Of course, countless other policy initiatives can help support grassroots networks, such as small grants, crowdfunding and subsidies to help these groups buy servers and radio equipment, communicate around their initiative, giving them access to public infrastructures (for instance the roof of a church to install an antenna), but also to support their research on radio transmission, routing methods, softwares or encryption. Like, the most successful of these groups suggest that even little governmental support – either municipal, regional or national – can make a big difference in their ability to successfully accomplish the ambitious objectives they set for themselves.

Inviting CNs to the policy table

But all of these policies point to an overarching issue, namely the need to democratize telecom policy and establish procedures that can institutionalize “subversive rationalization” in this filed. In some countries, regulators have already started to reach out to community networks. In Slovenia, on one occasion, Wlan-SI was asked to contribute to policy discussion on a piece of telecom legislation.
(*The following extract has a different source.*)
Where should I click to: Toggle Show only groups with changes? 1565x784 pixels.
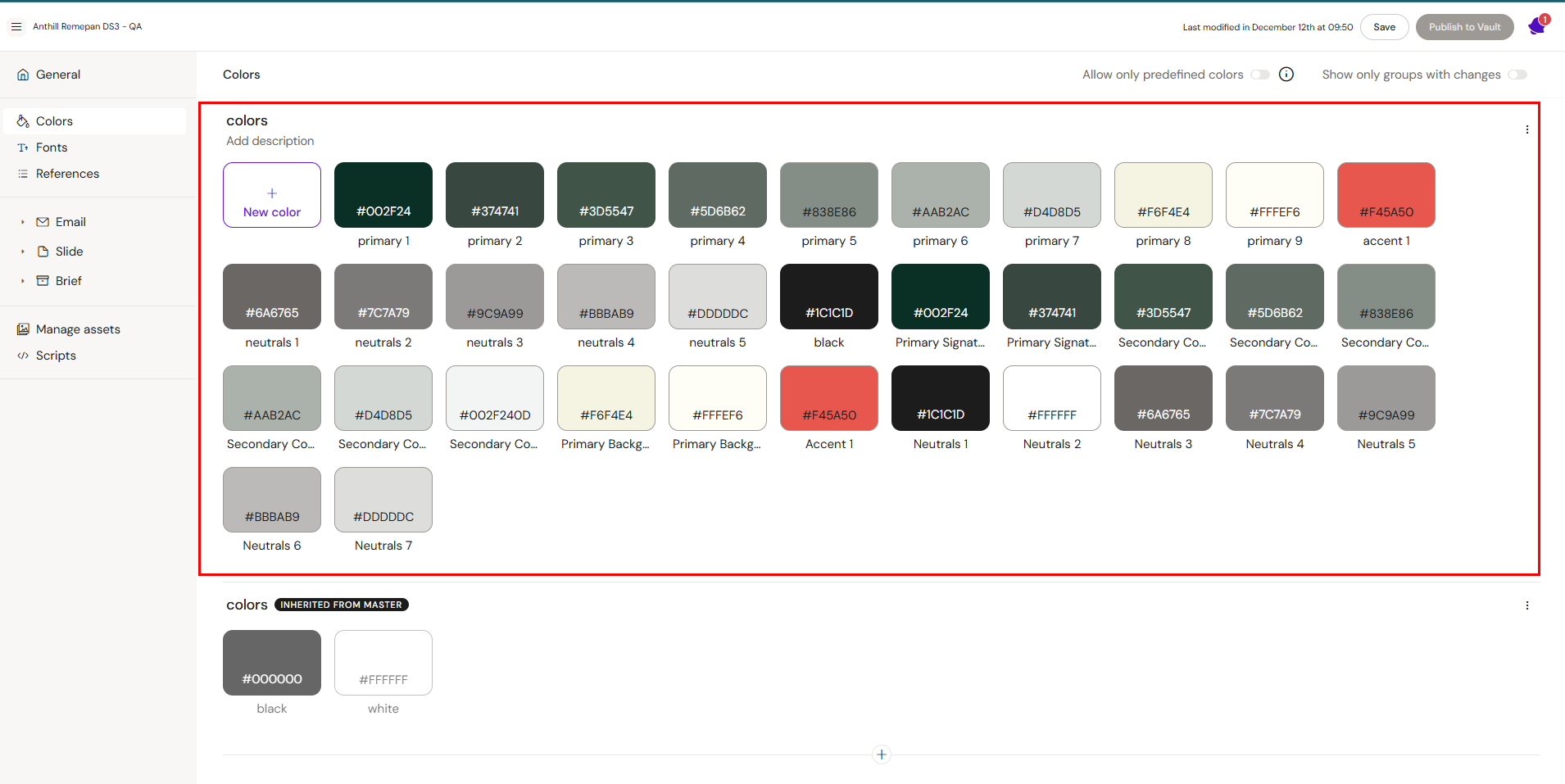1517,75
In Greece, the Athens Wireless Metropolitan Network has also been invited by the NRA to respond to consultations and in France, FFDN has sometimes been convened to technical meetings. However, save for a few exception (like the Net neutrality provisions introduced in Slovenian law in late 2012), their input has so far never translated into actual policies. Then, in many other countries, such as Italy, even though city councils may occasionally actively support these organizations to the extent that they provide better Internet access to their citizens, regional governments and national regulators have so far largely neglected them. Finally, at the EU level, where much of telecom regulation applicable in Europe is ultimately crafted, community networks are virtually absent of policy debates.
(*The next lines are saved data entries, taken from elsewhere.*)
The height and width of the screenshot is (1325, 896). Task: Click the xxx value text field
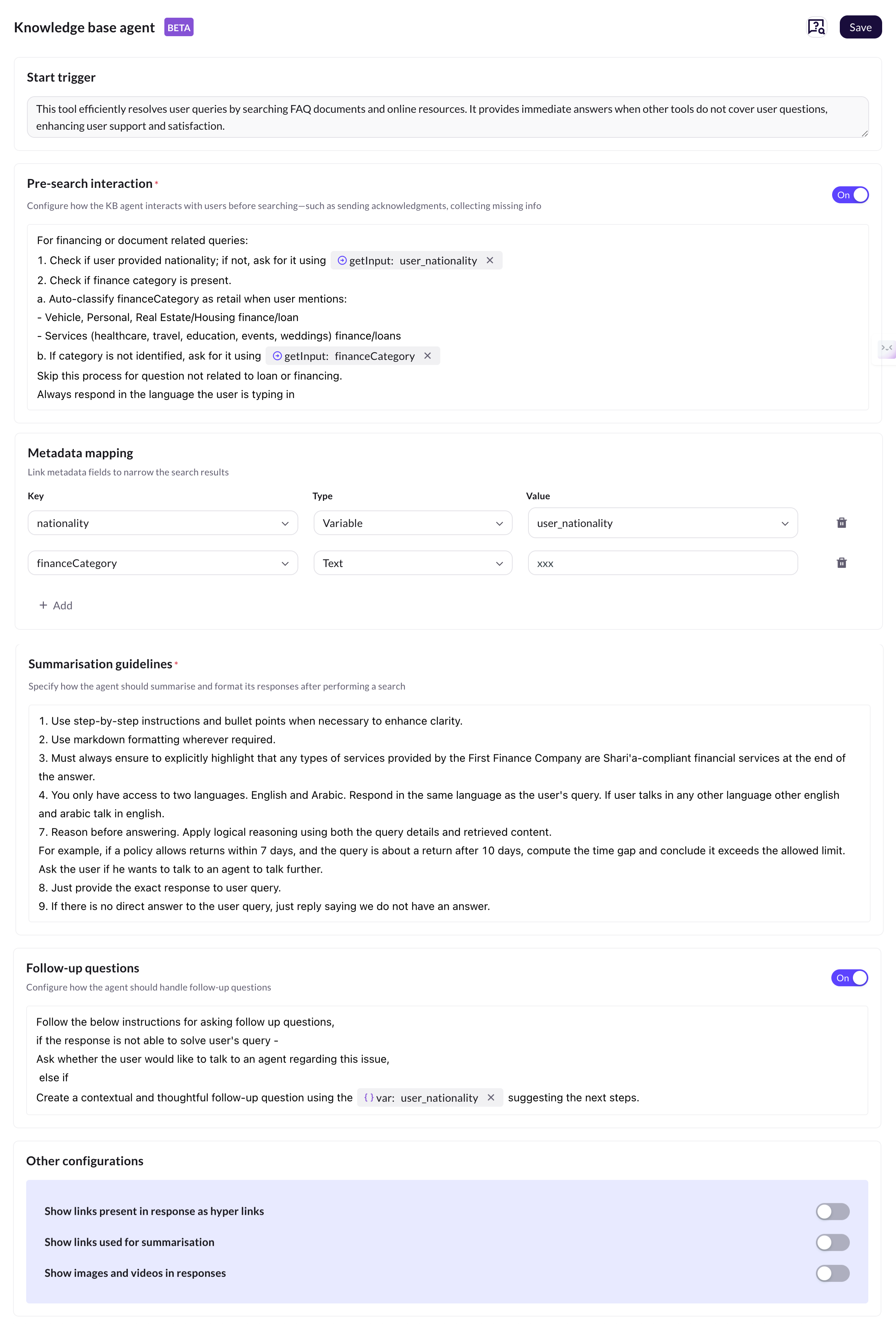pyautogui.click(x=662, y=563)
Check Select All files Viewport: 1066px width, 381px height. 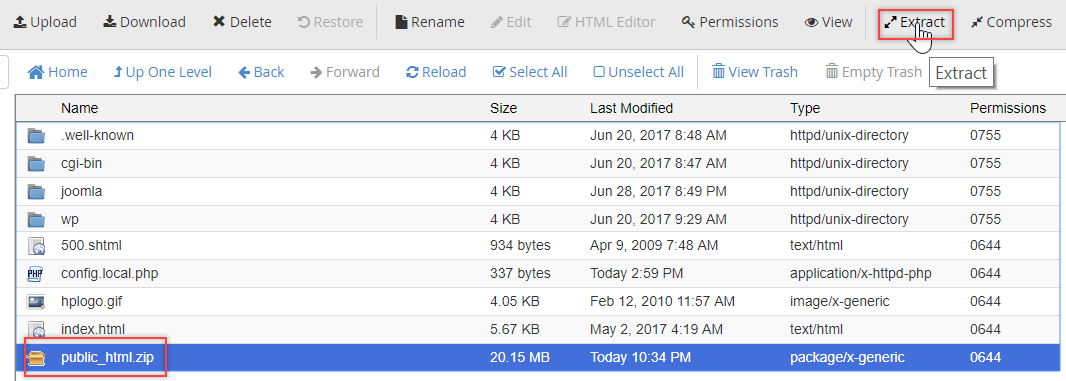pyautogui.click(x=530, y=71)
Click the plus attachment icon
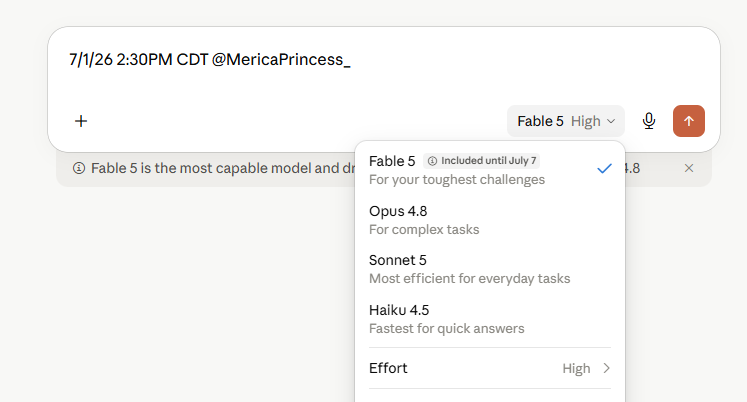 tap(81, 121)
Given the revival of CNs in the past years, it is not enough for regulatory authorities to treat citizens as mere consumers by occasionally inviting consumer organizations at the table. Regulators and policy-makers need to recognize that the Internet architecture is a contested space, and that citizen groups across Europe and beyond show that for the provision of Internet access, commons-based forms of governance are not only possible but that they also represent effective and viable alternatives to the most powerful telecom operators. What is more, their participants have both the expertise and legitimacy to take an integral part in technical and legal debates over broadband policy in which traditional, commercial ISPs are over-represented. They can bring an informed and dissenting view to these debates, and eventually help alleviate regulatory capture and allowing for policy-making to be more aligned with the public interest.

Of course, a potential problem is the fact that these are often run by volunteers whose lack of time and resources may sometimes make it difficult for them to participate as actively as the full-time and well-resourced lobbyists of incumbent operators. But overtime, as the movement grows, it may be able sustain its engagement with public authorities, especially if the latter adapts and establish ad hoc contact channels and remote participation mechanisms.

Twenty years after the privatization of national networks in Europe, there is certainly a long way to go for telecom policy to balance the interests of all various stakeholders. But it is clear that community networks have an important role to play in this process. As we move forward with the netCommons project, I hope we can help the policy debate move in that direction as the EU starts updating its telecom laws.